Re:OpenGL (Score:2, Insightful)
I suspect that the lack of Linux games is that no one believes those millions of potential customers actually represent millions of customers.
A significant percentage of Linux users are freedom-only. They are out.
A significant percentage are the older unix-admin turned Linux user. Most of them fall outside the gaming generation.
A significant percentage are the experimental programmer types who are unlikely to have a stable system to target.
So for anything too complex for lowest-common hardware (software rendering won't cut it) or that isn't suitable for allowing the user to recompile themselves (anything with online or competitive play) the visible market is... small.
And the open source model doesn't really work for games. A 90% working beta program is potentialy useful. A 90% working beta game is something that crashes at the load screen and won't let you properly complete the first quest.
Re:OpenGL (Score:4, Insightful)
A significant percentage of Linux users are freedom-only. They are out.
What significant portion is that? I seriously doubt you can find anybody who has never run a proprietary binary on their Linux system. RMS perhaps, but that Is about it (and I would not have it any other way). While it is entirely correct for major Linux distributions to completely ignore or quarantine every bit of binary or non-free, nobody ever said that Linux should be a bad place to run binary distributions.
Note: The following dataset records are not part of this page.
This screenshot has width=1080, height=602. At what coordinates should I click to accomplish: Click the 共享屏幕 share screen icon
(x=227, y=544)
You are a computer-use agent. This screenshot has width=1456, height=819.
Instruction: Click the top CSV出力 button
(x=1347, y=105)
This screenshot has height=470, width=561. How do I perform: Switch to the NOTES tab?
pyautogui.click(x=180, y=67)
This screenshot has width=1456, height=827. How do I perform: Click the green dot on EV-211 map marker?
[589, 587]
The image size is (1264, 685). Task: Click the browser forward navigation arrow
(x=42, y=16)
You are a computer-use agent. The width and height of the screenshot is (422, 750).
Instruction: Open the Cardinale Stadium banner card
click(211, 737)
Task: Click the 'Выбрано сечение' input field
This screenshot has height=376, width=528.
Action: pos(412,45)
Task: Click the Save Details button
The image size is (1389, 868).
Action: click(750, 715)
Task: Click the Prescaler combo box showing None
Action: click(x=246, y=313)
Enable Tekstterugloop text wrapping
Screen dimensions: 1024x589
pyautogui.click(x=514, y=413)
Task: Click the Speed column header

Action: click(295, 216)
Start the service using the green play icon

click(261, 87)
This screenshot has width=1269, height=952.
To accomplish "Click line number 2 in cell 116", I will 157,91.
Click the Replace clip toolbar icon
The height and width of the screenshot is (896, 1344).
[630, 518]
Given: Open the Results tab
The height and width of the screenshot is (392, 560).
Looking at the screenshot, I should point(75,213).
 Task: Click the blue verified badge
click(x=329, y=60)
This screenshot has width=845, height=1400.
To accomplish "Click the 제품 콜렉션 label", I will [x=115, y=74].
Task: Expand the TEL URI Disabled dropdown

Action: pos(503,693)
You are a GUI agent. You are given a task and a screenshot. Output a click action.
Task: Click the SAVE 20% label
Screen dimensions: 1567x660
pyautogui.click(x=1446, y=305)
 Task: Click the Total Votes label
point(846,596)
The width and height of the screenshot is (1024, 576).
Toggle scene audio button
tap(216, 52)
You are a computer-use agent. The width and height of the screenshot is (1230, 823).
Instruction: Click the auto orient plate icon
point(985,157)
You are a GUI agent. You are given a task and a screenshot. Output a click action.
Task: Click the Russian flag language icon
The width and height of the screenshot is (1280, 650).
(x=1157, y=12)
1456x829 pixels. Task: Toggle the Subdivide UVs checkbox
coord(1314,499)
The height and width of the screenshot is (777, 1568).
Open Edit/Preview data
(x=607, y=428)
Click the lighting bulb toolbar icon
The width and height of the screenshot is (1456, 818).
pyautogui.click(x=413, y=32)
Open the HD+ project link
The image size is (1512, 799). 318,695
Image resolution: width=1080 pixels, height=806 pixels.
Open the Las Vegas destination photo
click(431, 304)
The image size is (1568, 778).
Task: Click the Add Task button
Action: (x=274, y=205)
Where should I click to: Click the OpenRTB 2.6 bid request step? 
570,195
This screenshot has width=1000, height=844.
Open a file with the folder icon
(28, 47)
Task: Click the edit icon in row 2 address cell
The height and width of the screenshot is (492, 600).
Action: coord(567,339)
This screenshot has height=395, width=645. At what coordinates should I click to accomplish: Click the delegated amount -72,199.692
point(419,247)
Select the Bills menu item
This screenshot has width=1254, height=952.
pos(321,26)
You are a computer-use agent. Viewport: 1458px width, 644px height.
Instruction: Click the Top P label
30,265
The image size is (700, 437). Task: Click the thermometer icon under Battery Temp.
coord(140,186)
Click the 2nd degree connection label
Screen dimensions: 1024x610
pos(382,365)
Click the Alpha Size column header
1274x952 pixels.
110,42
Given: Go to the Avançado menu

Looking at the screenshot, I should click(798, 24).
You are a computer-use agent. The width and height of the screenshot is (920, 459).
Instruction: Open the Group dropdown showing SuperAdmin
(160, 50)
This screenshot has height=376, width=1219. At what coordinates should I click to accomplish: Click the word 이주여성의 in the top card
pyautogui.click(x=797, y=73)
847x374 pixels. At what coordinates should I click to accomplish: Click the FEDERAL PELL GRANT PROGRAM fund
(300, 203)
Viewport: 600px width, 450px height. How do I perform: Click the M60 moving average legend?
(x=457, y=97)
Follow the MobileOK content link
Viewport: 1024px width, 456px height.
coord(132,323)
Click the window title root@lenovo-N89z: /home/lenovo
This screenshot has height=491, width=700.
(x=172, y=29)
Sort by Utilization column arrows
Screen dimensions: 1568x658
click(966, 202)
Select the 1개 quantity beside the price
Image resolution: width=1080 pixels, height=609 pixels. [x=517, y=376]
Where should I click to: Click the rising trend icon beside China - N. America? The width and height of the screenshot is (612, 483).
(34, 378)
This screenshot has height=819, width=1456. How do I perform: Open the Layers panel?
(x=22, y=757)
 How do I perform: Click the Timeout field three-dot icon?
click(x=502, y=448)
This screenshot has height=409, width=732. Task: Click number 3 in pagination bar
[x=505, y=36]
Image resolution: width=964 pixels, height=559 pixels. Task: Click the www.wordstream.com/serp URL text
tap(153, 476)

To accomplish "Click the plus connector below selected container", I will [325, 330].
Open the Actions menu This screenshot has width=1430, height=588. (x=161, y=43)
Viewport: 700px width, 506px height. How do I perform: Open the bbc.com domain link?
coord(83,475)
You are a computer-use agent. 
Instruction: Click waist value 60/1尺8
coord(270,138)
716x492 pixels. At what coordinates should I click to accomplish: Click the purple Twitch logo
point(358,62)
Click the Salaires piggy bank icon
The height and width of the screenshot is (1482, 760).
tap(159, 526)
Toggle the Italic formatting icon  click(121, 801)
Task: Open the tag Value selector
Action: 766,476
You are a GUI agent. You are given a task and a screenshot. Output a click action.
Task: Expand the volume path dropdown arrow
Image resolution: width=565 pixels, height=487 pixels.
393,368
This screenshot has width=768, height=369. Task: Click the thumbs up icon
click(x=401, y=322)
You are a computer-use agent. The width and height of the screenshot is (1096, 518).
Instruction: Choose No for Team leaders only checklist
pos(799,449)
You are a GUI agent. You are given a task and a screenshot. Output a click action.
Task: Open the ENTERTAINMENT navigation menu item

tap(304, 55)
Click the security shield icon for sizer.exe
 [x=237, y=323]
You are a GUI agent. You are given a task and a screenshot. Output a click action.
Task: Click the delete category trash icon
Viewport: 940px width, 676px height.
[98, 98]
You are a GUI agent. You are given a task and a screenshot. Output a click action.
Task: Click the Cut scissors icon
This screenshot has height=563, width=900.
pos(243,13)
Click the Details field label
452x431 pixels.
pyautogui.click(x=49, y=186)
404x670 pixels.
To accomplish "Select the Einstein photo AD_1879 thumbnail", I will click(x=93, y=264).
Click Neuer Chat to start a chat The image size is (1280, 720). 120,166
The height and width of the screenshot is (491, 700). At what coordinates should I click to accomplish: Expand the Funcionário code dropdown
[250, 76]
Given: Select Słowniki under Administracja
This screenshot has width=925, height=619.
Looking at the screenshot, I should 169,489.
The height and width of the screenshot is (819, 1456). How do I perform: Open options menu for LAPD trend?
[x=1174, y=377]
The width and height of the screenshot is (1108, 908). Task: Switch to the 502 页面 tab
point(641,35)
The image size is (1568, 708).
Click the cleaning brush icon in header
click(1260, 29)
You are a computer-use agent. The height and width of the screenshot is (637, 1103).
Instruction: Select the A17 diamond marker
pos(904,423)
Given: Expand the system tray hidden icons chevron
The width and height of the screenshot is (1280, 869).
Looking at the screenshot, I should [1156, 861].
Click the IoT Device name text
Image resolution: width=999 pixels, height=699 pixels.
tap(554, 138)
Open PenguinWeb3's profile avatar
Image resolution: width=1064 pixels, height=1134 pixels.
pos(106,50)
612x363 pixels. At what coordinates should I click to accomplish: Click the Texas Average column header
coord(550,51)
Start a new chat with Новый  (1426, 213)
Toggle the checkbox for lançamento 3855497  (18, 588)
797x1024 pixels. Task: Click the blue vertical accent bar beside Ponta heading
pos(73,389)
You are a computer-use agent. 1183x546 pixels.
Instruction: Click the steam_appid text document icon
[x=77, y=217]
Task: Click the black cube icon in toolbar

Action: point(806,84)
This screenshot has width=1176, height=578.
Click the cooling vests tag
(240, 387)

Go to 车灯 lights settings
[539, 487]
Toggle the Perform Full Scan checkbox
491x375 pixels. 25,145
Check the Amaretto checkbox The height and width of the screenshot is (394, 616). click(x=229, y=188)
Just ask the Opera folks about that.
A significant percentage are the older unix-admin turned Linux user. Most of them fall outside the gaming generation.
Then I wonder where all those Unix admins are when you try to hire them. I do believe you vastly overestimate the proportion of the Linux community that consists of sysadmins. The Linux developer community, yes, but the Linux user community is orders of magnitude bigger than the Linux developer community.
A significant percentage are the experimental programmer types who are unlikely to have a stable system to target.
I wish. Then we would be even further ahead technology wise. But I seriously doubt you will find any facts to support your claim.
Sorry, I'll have to call your post 100% FUD.